При знакомстве, Борис Щипачёв обычно говорит, что он является однофамильцем, а «не тем самым Щипачёвым», имея ввиду известного уральского поэта. Окончив Свердловский горный институт Борис Щипачёв круто изменил судьбу, проработав до выхода на пенсию инженером-строителем. С малых лет Борис проявлял себя, как творческая личность: что-то мастерил, придумывал, и после института всю жизнь стучать геологическим молотком не захотел, но вместо экспедиционной романтики осталось увлечение бродячим туризмом, охотой, рыбалкой.
Смотрящий в корень любой проблемы, любознательный и пытливый, Щипачёв досконально знал особенности отдельных районов Урала, и когда развалился СССР и пришел «рынок», свердловчанин Борис Щипачёв занялся фермерством в облюбованном среднем течении реки Ревды, в селении Краснояр. Кстати, родом из старообрядческого Краснояра, был талантливый учёный-физик, доктор-профессор, ректор Уральского государственного университета им. А.М.Горького Паригорий Евстафьевич Суетин, известный на Урале своей благотворительностью. Поначалу у Щипачёва дела шли в гору, но подвёл компаньон, и вместо выращивания бычков пришлось перейти на растениеводство и строительство. Для односельчан Борис выложил замечательный питьевой колодец, многим сельчанам из камня-плитняка понастроил погреба и овощехранилища. Местные и приезжие охотники под началом Щипачёва периодически устремлялись на отстрел лесной живности, места обитания которой было известно только красноярскому фермеру. Консультировал Борис Леонидович и геологов Уральского геологического управления на предмет местных залежей золота…
Вечерело, когда в ворота постучали. Проплутав весь день по тайге, студенты пришли в Краснояр, но никто на их просьбу вызволить меня из беды не откликнулся, посоветовали обратиться «к Борису». Посадив парней в прицеп своего старенького трактора, Щипачёв, брошенной лесовозной дорогой, помчался к Планиде.
Начались вторые сутки, усиливался грозный перитонит, а я лежал в отключке на еловых ветках, в полуразрушенной баньке. В полутьме меня положили в тракторный прицеп, и я смотрел на звёздное небо, закусив до боли губу от тряски на дорожных ухабах. Плакал и Борис, не надеясь вывезти меня живым. В детстве я болел только ангиной, и всё происходящее было как-бы не со мной.

◆ Задание:
Ответьте на вопросы по отрывку о Борисе Щипачёве.
(а) Какое учебное заведение окончил Борис Щипачёв?
(б) В каком селении он занялся фермерством?
(в) На чём Щипачёв повёз студентов к Планиде?

◆ Выдержки из данных:
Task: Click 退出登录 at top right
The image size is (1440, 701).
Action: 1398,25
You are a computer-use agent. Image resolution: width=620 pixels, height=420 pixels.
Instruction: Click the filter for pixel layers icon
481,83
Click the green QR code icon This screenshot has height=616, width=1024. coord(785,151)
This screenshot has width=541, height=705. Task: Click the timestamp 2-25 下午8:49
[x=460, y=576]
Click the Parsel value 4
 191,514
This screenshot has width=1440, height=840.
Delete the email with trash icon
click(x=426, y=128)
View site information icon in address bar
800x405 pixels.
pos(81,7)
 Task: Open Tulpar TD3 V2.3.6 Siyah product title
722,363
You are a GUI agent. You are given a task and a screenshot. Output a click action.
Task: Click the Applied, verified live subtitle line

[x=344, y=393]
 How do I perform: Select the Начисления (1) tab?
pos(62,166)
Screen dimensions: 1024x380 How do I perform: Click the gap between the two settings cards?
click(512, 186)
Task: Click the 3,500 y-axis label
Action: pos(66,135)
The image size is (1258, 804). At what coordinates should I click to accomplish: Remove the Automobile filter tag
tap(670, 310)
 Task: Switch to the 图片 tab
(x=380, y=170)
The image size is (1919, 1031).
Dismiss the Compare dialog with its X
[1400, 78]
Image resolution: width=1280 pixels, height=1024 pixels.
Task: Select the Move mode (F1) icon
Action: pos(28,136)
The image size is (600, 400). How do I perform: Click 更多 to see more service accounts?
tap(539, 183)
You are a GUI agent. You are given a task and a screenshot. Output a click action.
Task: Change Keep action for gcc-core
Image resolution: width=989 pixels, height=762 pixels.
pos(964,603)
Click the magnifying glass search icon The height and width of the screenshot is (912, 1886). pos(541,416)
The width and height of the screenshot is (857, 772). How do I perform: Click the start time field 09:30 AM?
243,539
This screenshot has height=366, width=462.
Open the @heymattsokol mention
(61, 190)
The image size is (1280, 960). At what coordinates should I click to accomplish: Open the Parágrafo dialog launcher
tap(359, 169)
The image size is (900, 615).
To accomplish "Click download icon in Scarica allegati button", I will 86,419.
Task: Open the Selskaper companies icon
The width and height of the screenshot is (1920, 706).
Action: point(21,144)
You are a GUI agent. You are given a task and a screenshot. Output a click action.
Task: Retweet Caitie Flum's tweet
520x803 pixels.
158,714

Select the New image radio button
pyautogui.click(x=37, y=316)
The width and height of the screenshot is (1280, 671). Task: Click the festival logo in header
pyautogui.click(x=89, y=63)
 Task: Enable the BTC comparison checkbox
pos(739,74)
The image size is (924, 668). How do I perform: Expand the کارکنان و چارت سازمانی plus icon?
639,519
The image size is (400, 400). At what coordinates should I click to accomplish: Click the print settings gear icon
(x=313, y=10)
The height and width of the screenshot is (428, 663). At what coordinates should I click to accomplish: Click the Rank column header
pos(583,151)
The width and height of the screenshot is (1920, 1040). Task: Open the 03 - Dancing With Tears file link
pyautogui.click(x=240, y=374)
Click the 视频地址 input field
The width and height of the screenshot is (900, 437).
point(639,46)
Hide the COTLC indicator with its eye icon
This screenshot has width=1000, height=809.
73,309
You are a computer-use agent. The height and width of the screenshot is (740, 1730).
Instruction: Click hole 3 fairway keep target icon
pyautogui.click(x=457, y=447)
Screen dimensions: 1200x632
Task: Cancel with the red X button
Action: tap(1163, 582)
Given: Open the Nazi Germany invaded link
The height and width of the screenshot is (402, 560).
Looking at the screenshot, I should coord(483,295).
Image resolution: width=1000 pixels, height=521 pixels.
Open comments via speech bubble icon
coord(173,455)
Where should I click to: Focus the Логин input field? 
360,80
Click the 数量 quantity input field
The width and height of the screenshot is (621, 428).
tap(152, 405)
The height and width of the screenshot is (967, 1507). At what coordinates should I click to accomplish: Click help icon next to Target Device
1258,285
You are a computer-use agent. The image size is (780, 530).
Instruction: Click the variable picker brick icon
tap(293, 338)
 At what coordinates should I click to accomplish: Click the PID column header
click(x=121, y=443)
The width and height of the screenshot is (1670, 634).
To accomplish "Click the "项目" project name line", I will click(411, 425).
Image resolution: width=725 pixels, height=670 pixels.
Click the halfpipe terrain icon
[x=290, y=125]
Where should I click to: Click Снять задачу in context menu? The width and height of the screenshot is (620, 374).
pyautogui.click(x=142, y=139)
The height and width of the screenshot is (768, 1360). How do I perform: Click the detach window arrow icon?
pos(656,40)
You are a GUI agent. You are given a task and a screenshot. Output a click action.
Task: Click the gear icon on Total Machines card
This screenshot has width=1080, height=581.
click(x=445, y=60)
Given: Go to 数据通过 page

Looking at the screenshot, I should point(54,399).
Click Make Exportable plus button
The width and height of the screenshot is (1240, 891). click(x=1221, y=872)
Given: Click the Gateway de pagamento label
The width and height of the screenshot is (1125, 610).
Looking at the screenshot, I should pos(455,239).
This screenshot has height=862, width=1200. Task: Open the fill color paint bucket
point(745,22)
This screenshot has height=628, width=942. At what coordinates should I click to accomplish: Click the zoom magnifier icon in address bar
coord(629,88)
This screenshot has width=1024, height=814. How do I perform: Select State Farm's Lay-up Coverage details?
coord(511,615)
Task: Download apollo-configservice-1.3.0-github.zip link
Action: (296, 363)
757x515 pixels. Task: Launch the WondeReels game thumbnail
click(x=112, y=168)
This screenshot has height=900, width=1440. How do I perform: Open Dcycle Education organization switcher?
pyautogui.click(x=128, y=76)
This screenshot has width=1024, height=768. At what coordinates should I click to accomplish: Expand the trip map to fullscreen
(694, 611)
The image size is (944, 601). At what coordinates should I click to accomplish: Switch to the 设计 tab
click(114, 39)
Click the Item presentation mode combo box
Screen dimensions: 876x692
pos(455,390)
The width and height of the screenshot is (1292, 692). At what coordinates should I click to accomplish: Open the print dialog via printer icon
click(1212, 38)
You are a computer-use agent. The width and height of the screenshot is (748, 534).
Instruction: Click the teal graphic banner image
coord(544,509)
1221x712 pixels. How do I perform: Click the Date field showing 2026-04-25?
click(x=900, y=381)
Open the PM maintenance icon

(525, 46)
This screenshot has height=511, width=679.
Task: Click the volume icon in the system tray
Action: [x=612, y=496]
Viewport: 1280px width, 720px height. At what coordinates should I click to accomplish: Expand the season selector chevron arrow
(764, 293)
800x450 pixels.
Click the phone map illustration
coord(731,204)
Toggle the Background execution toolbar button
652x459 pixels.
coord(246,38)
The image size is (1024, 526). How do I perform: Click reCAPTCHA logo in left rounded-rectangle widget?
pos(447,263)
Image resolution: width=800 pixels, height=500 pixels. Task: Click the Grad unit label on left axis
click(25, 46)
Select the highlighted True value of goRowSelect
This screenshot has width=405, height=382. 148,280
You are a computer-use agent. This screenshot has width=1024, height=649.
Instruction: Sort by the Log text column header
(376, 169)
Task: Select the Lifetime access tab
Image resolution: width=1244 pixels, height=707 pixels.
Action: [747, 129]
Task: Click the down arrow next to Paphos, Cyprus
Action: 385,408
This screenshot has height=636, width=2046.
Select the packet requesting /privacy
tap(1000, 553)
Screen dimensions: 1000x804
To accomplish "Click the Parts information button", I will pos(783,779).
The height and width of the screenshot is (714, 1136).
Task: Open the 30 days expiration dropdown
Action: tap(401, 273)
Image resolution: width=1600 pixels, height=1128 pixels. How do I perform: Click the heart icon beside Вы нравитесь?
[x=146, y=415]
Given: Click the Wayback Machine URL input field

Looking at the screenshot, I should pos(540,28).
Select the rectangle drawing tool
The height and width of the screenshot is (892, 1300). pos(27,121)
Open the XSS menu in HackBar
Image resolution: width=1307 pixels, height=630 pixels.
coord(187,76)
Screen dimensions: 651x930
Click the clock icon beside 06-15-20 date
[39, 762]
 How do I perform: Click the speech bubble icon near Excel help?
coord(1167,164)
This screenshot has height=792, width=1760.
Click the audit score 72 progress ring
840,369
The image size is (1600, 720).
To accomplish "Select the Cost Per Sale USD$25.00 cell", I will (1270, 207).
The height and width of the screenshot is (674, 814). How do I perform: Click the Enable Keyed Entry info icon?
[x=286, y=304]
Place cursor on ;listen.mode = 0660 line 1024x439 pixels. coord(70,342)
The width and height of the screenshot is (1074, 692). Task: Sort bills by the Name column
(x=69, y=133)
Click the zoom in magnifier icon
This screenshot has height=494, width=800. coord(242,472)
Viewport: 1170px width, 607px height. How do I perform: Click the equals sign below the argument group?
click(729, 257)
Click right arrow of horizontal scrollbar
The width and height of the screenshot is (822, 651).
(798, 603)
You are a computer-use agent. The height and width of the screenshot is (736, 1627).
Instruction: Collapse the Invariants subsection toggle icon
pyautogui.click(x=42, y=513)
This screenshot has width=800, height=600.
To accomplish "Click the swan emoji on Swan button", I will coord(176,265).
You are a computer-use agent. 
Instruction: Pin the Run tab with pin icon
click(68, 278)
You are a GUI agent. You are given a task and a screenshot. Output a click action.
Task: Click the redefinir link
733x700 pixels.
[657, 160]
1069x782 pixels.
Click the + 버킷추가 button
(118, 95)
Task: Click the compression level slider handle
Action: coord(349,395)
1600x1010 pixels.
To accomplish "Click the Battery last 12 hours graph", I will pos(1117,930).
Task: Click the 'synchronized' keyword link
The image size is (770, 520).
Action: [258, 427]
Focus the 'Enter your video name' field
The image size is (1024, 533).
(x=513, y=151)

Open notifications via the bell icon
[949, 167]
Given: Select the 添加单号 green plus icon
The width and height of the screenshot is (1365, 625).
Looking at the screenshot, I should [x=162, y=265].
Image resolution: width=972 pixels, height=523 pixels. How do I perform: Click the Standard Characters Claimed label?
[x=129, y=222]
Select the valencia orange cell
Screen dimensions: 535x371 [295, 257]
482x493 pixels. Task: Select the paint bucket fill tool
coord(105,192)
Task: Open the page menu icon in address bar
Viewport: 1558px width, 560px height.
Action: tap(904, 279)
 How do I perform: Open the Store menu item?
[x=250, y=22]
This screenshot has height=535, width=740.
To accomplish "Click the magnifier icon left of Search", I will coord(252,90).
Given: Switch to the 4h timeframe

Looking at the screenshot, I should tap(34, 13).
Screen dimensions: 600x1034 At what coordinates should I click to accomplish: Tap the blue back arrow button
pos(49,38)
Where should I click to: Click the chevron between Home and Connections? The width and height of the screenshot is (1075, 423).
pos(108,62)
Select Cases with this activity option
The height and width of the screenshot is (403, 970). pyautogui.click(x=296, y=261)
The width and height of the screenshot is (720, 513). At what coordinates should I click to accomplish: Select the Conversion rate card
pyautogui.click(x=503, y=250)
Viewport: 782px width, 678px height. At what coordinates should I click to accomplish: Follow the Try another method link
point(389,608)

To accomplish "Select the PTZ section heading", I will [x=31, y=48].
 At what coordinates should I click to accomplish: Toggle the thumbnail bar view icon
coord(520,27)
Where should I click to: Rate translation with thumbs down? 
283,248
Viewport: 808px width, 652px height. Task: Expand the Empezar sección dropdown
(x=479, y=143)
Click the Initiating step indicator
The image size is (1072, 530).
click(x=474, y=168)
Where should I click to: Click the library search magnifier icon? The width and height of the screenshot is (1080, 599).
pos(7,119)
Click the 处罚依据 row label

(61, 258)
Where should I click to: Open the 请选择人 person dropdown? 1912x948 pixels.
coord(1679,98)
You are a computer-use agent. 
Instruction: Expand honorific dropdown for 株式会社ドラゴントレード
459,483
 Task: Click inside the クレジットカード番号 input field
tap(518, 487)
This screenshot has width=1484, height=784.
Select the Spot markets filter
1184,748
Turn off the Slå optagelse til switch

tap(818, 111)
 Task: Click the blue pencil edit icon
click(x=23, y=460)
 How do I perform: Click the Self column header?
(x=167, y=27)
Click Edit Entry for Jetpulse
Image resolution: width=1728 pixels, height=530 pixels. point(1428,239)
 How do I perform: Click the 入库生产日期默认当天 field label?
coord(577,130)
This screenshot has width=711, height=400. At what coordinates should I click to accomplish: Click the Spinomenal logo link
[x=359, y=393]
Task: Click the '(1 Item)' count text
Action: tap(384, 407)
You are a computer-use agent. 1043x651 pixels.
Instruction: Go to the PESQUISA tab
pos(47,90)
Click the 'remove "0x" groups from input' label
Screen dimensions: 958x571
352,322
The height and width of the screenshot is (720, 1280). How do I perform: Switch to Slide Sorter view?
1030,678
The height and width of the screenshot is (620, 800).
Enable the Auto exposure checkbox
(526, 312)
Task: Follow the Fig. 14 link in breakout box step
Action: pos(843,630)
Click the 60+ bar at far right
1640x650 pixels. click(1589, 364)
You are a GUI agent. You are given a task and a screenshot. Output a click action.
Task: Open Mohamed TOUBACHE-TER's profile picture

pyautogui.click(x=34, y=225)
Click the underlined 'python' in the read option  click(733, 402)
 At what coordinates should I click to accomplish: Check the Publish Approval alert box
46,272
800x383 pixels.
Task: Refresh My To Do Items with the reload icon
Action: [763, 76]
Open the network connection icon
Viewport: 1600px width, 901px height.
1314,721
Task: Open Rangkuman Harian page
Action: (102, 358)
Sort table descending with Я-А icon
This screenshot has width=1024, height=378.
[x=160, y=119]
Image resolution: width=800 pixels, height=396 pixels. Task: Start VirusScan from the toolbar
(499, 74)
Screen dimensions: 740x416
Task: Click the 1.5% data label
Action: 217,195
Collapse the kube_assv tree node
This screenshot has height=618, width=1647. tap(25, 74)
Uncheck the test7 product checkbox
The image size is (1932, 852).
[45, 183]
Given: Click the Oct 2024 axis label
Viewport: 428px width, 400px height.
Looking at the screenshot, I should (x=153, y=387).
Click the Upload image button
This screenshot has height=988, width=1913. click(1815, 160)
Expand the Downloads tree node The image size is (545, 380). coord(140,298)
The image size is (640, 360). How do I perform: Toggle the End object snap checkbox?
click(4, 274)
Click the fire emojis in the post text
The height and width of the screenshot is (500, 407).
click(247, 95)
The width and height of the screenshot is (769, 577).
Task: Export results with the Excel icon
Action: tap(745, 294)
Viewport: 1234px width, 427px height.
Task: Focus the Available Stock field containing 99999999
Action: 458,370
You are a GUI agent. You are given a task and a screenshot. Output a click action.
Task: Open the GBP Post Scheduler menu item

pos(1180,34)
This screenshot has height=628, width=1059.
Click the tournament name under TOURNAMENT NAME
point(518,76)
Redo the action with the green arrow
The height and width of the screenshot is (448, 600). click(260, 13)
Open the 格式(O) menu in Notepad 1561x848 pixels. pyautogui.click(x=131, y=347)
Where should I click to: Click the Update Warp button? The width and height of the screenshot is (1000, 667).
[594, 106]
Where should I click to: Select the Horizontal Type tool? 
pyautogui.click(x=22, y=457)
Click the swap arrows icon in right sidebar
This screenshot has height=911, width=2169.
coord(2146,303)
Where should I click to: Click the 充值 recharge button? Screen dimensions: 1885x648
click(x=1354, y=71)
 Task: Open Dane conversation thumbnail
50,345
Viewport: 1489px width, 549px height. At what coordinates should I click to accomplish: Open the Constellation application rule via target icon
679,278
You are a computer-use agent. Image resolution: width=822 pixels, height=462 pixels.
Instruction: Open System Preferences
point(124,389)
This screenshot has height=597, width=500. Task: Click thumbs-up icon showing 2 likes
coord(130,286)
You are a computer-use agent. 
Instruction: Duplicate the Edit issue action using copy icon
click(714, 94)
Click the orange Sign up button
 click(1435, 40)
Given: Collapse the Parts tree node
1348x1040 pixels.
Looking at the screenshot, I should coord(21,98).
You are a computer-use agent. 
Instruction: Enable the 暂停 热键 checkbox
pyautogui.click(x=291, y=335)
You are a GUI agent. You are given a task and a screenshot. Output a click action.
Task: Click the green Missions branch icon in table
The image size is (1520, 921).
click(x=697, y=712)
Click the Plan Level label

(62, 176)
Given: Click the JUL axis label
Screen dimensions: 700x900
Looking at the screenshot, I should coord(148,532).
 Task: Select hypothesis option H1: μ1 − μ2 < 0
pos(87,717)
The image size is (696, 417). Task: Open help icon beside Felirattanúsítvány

◆ Результат выполнения:
(а) Свердловский горный институт.
(б) В селении Краснояр, в среднем течении реки Ревды.
(в) В прицепе своего старенького трактора.